琉球王国時代、いろいろなことを思って、願って拝所を巡る「拝所回り(うがんまーい)」が、各地で行われていました。

その代表的なものに、「東御回り(あがりうまーい)」があります。琉球祖先神・アマミキヨの渡来地として、そして、五穀発祥の地として、今でも多くの人が巡拝しています。

ちなみに、沖縄の言葉で「東」は「あがり」といい、文字通り、「東」を指します。余談ですが、「東江」さんという苗字の人も多いですが、こちらは「あがりえ」さんと読みます。

「東御回り」は、首里の園比屋武御嶽(そのひゃんうたき)を出発し、与那原、佐敷(さしき)の拝所を経て、知念に入り、ティダ御川(うかー)、斎場御嶽(せーふぁうたき)、知念グスク、知念大川(ちねんうっかー)、ヤハラヅカサ、受水走水(うきんじゅはいんじゅ)などをまわり、玉城グスクまで、計14の聖地を巡ります。

「園比屋武御嶽」からスタート

「東御回り」のスタートは、首里城公園内にある「園比屋武御嶽」。

王家の拝所として使用されていた「園比屋武御嶽」/©OCVB

与那原町〜南城市へ

その後は、現在の与那原町(よなばるちょう)にある「御殿山(うどぅんやま)」、霊力を得る儀式・御水撫で(うびなでぃ)が行なわれた霊泉「親川」、琉球三山統一を果たした尚巴志(しょうはし)ゆかりの地で、南城市・佐敷に移り住んだその祖父・佐銘川大主(さめがわうふぬし)が祀られている「場天御嶽(ばてんうたき)」と呼ばれる「イービヌ森(むい)」と巡っていきます。

東御回り最高の聖地「斎場御嶽」

その後は、「月代(つきしろ)の宮」がある「佐敷上グスク」、国王や聞得大君(きこえおおきみ)が久高島参詣の時に、祝女(ノロ)たちが航海安全を祈願してオモロを謡い祈った「テダ御川」、そして、聞得大君の即位儀礼・御新下りが行われた、東御廻り最高の聖地「斎場御嶽」と訪れていきます。

「佐敷城グスク」は尚思招(しょうししょう)が築いたとされる/©OCVB

有名な三角形の岩「サングーイ」を抜けると、香炉が置かれていて、その東方には海の先に久高島が望めます。

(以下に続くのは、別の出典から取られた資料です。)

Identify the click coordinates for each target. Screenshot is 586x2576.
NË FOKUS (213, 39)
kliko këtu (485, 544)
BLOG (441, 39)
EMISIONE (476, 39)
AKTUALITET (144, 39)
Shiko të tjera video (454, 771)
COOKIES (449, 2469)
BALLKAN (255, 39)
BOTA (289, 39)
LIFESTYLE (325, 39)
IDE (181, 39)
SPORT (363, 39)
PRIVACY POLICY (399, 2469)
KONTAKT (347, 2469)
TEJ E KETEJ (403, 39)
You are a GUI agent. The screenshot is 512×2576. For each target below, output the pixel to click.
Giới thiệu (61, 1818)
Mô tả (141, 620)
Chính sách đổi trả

※現在、新型コロナウイルス感染症の感染拡大防止の観点から、2020年6月から、密を避けるために「サングーイ」から先への立ち入りができなくなっております

斎場御嶽の三角形の岩「サングーイ」/©OCVB
ここから久高島を望むことができる/©OCVB

アマミキヨゆかりの地へ

そして、石造りのアーチ門が美しいグスク「知念グスク」、その北の裏門から数百メートルのところにある「知念大川」、百名ビーチのほど近くにある泉「受水・走水」、アマミキヨがニライカナイ(海のはるか彼方にある神々の住む理想郷)から渡来し、久高島に降り立ち、次に本島に降り立った、その最初の地といわれている、百名ビーチ沖にある「ヤハラヅカサ」と進みます。

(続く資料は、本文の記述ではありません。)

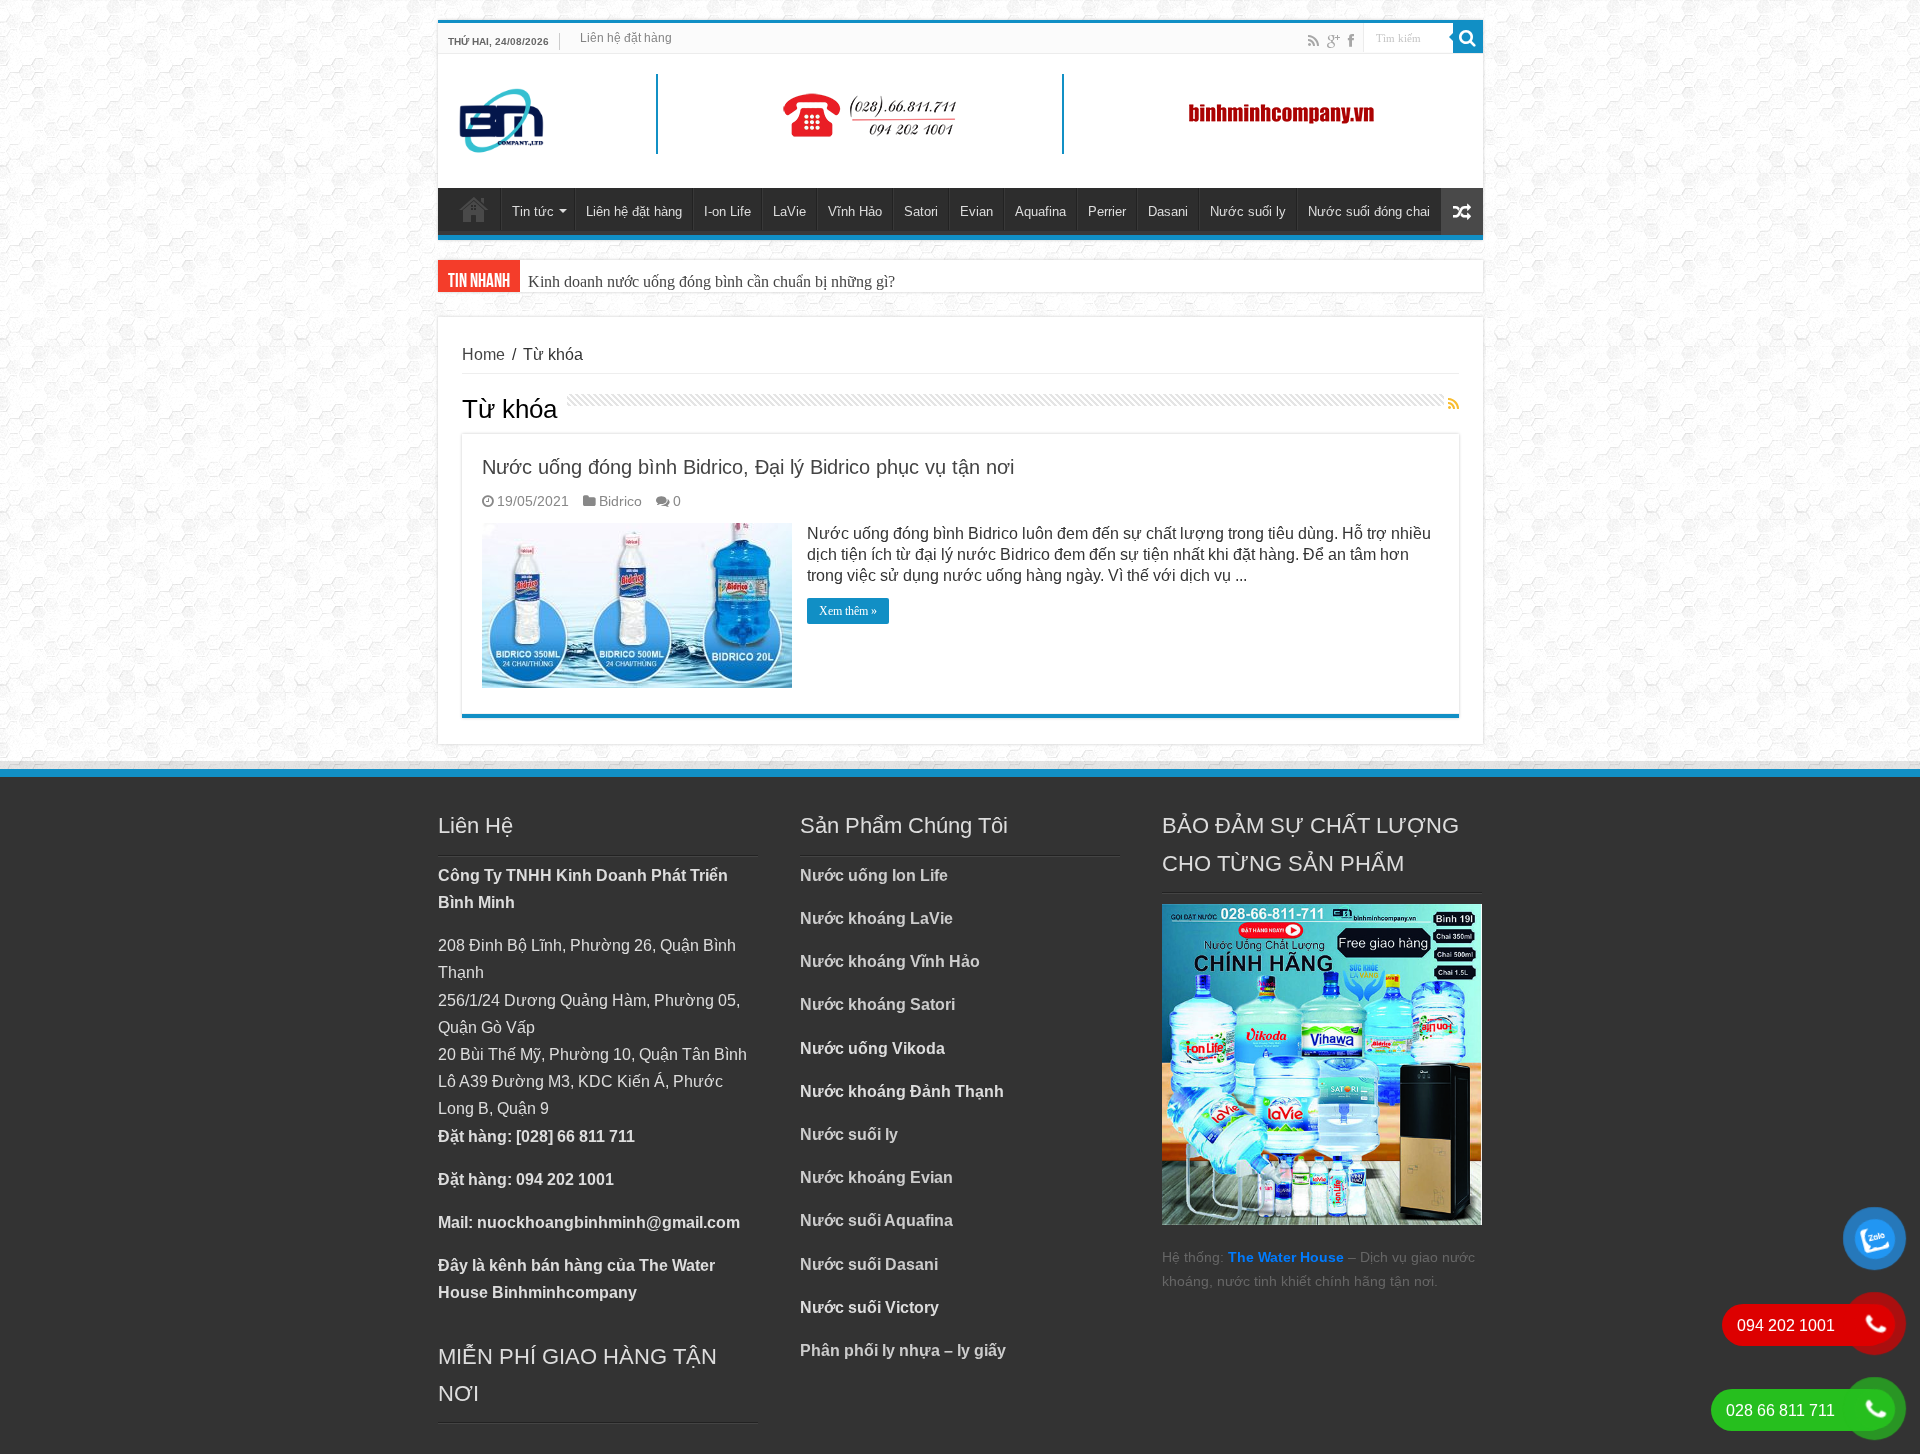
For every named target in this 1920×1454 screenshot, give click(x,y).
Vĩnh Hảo (855, 211)
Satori (921, 211)
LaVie (789, 211)
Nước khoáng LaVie (876, 918)
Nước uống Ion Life (874, 875)
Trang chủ (474, 209)
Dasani (1168, 211)
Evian (976, 211)
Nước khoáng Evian (876, 1177)
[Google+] (1333, 40)
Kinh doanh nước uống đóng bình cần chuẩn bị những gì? (711, 281)
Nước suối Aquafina (876, 1220)
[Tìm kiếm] (1468, 38)
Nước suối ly (1248, 211)
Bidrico (620, 501)
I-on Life (727, 211)
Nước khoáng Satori (877, 1004)
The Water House (1286, 1257)
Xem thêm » (848, 611)
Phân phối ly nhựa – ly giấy (903, 1350)
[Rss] (1313, 40)
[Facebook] (1351, 40)
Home (483, 354)
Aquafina (1040, 211)
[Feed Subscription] (1453, 405)
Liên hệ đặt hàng (626, 38)
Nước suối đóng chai (1369, 211)
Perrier (1107, 211)
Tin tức (533, 211)
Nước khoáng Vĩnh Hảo (890, 961)
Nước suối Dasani (869, 1264)
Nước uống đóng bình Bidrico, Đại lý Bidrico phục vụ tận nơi (748, 467)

沖縄最古の歌謡集・おもろさうしにも謡われた「知念グスク」/©OCVB
かつては知念村民の生活用水だった「知念大川」/©OCVB
“神田”として現在も稲作儀礼が行われている「受水・走水」/©OCVB
干潮時に全貌を現すヤハラヅカサ/©OCVB

そのアマミキヨが仮住まいをした「浜川御嶽(はまがーうたき)」、アマミキヨが丘陵部へ進出して開いた安住の地と伝えられる「ミントングスク」、ラストはアマミキヨが築いた琉球七御嶽の一つで、「アマツヅグスク」とも呼ばれる「玉城グスク」と続きます。

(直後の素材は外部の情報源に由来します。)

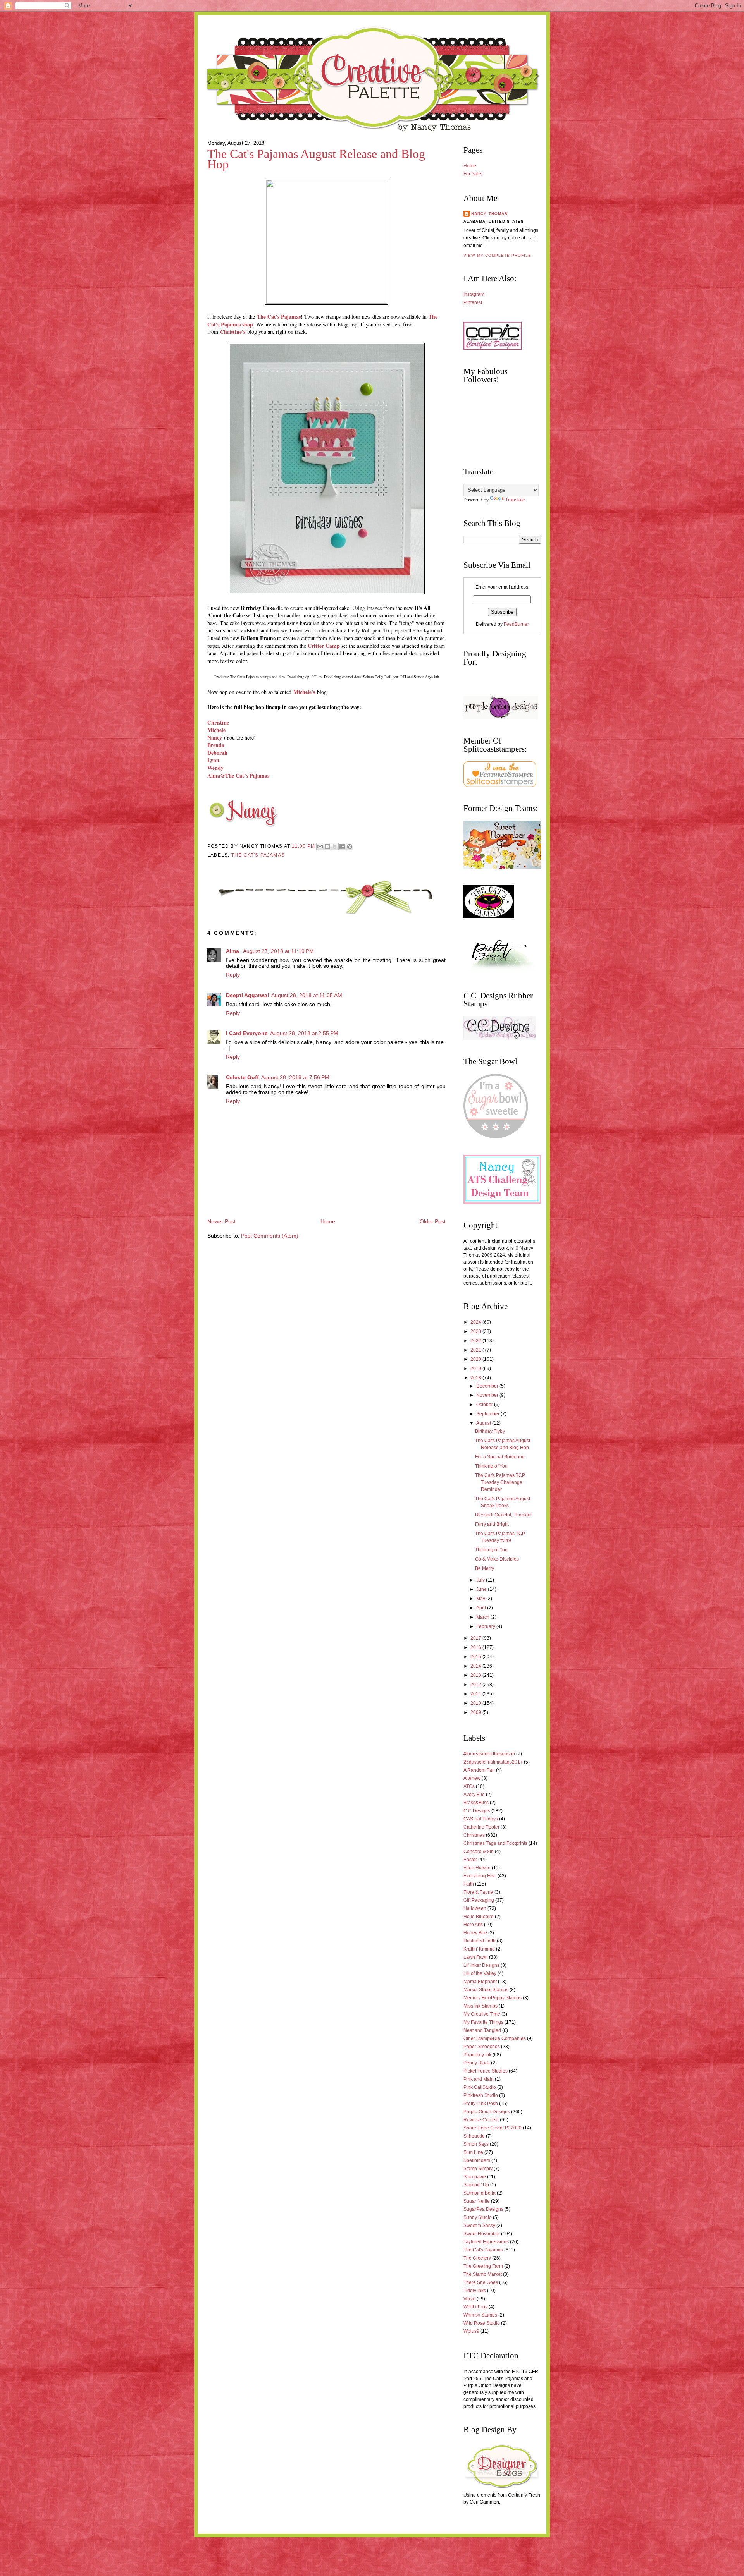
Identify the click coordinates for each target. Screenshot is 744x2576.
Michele (216, 730)
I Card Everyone (247, 1033)
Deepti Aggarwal (247, 995)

「浜川御嶽」の“ハマガー”は“浜辺にある泉”という意味/©OCVB
本丸門はニライカナイに通じると伝えられている「玉城グスク」/©OCVB

観光名所にもなっているところもあるので、「東御回り」のルートで沖縄を巡って、琉球の時代を偲(しの)んでみてはいかがでしょうか。